Chego e, após as broncas iniciais, digo a eles que vou lhes explicar o novo
processo educacional que adotarei daqui em diante e detalho o procedimento de
meu pai. Naná questiona: “Mas vô, e quem não tiver nada com isso?”. Quando lhe
digo que mesmo os presumivelmente inocentes entrarão na dança ela me olha com
surpresa e resmunga: “Mas não é justo!”. Concordo com ela, mas reitero, não é
justo mas é assim que vai ser. E saio do quarto, triunfante. Não acredito que
vá funcionar por muito tempo, mas ao
menos naquele fim de dia as coisas ficaram
mais calmas. Nem precisei usar as palmadas, a explicação bastou.
O Cesto
das Meias.
A casa dos meus pais sempre foi uma bagunça. Não me
entendam mal, não estou reclamando, éramos muitos, a confusão era grande,
horários diferentes, necessidades variadas, não havia como ser de outra forma.

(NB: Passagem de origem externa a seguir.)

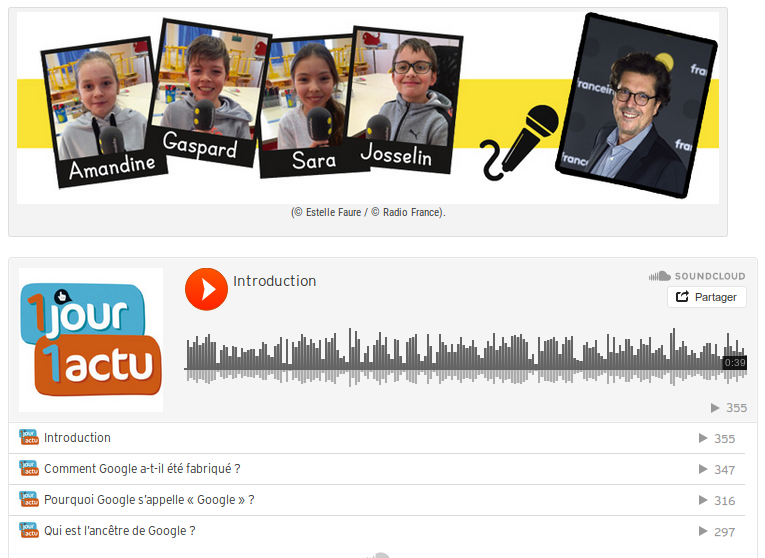The width and height of the screenshot is (765, 558).
Task: Open the SoundCloud logo link
Action: pyautogui.click(x=697, y=276)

Mas que, às vezes, a coisa era punk lá isso era. Quando morávamos na Rua Ouro
Branco, travessa da Rua Estados Unidos, havia um cesto de vime que ficava, não
me perguntem a razão, no quarto dos meus pais. As meias, depois de lavadas,
eram depositadas, sem nenhuma classificação ou separação, neste intrigante
recipiente. Durante algum tempo eu era o que acordava mais cedo, horário da faculdade,
distância da escola, sei lá, e após o banho precisava de meias. Entrava, pé
ante pé, no quarto deles, que ainda dormiam, não acendia a luz, pescava duas
meias do tal cesto e saia sem fazer barulho. Na maioria das vezes pegava só
duas, mas em algumas ocasiões pegava mais de duas para aumentar minhas
probabilidades de acerto. Se você tivesse sorte, as meias seriam semelhantes,
se tivesse muita sorte seriam da mesma cor, e se estivesse pronto para ganhar
na loteria seriam do mesmo par. Fui para a escola com meias descasadas diversas
vezes, só ocasionalmente acertei no duque.
Terapêutica
Curativa.
Na casa dos meus pais havia alguns processos de
complementação terapêutica que eram adotados em caso de doença. Consulta
médica, remédios, até ai tudo normal. O primeiro método complementar era brigar
com o doente. Isso mesmo, alguém ali acreditava que brigando com o enfermo ele
ou ela deixaria de bobagem e melhoraria logo. Nunca funcionou, lógico, não
fazia o menor sentido. O outro era o milagroso suco de laranja adotado por Dona
Delmira. Pressão alta? Suco de laranja. Pressão baixa? Suco de laranja. Dor de
barriga? Suco de laranja. Ressaca? Suco de laranja. Era um elixir milagroso,
curava tudo. Não sei se ajudou muito, mas ao menos mal não fez. Além disso,
durante algum tempo o Sr. Raphael adotou a dieta do ovo cru matinal como
processo preventivo de doenças variadas. Pegava o elemento e o obrigava a tomar
uma gema de ovo crua, salpicada com um pouco de sal e colocada em uma colher de
sopa, como se fosse uma dose de remédio. Era bom neguinho não estourar a danada
na boca e engolir direto como se fosse uma ostra. Quando a gema se rompia a coisa
ficava brava.
Bons tempos aqueles, tenho saudades.
Foto de Maio de 1964, Dia das Mães, quando Dona Delmira foi homenageada com o título de Mãe do Ano em uma escola do bairro. Merecidamente.